Don’t want to diss CachyOS. They’re sure doing tremendous work for the gaming community and all the default themes for the different WMs and DEs look enticing. I’m sure this was a case of PEBKAC.
You need to install CUDA first, if you have a Nvidia card. Limine is already an option when you install the os.
Thanks. Seems you’re correct and Sunshine profits from CUDA when using this NVFBC but it doesn’t seem to explicitly depend on it to run. I tried it pretty soon after installing EOS and can’t imagine having installed CUDA so early. Last time I explicitly did it was for Ollama.

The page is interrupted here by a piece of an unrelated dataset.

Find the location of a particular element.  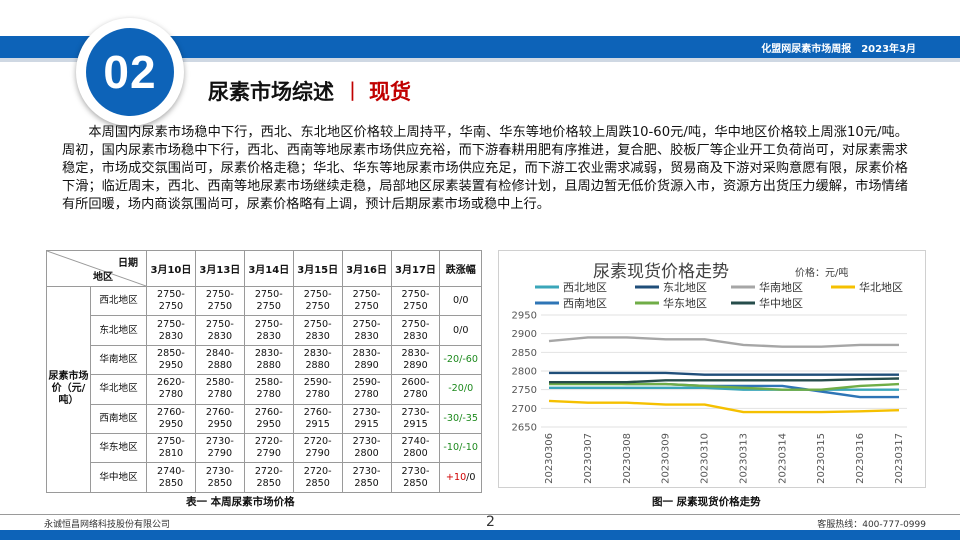

section-number-badge: 02 is located at coordinates (130, 72).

I just looked on that EOS machine on which Sunshine worked right from the start and no CUDA package is installed but nevertheless nvidia-smi shows CUDA Version 13. This seems to be because the nvidia driver brings the CUDA runtime with it which differs from the big CUDA toolkit. I’ll try CachyOS again when I eventually buy an AMD GPU.
I think you meant Cachy when you pointed out Limine is an option while doing automatic partitioning. And yes this worked very good. I meant that Endeavour doesn’t offer it at that point in install.
Have a nice week.
You’re welcome. I knew about CUDA because I hit my head with it with manjaro. However, I vaguely remember that when I tried in Cachy, it asked for the dependency as well. I think I tried to install with octopi tool though.
Yes I meant Cachy for limine, I didn’t know Endeavour didn’t do it too.
What’s your experience with gaming on endeavourOS been? What games do you play? Any issues with graphics or sound?
Pretty much everything I’ve tried has worked seamlessly out of the box. Obviously, the same issues crop up as with any other Linux system: you pretty much cannot play kernel level anticheat games, womp womp. I might have installed my video drivers myself, I honestly don’t recall, but it’s as easy as grabbing them from pacman.
For my particular setup, I’m using an Nvidia card and mostly only use Steam for games, although I have gotten Proton to work with a couple of games outside of Steam.
In case you’re new to Linux in general, when I first installed Steam, I noticed I could only play a small fraction of my games and was disheartened, but you just have to turn on the Proton compatibility layer and you’re good to go.
I do also have a Windows 11 VM for any compatibility issues, but I honestly haven’t booted it up in months.